Input material: Begin

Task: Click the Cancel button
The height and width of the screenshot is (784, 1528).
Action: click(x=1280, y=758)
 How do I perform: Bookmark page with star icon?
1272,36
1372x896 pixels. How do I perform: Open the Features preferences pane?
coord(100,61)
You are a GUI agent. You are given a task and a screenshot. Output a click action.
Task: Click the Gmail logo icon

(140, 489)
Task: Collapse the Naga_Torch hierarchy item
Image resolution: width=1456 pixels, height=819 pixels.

Input material: End

- The problem: Print nothing but the lines from the one containing "Task: Collapse the Naga_Torch hierarchy item" through the end of the listing above, exactly as written.

- Output for this exercise:
Task: Collapse the Naga_Torch hierarchy item
Image resolution: width=1456 pixels, height=819 pixels.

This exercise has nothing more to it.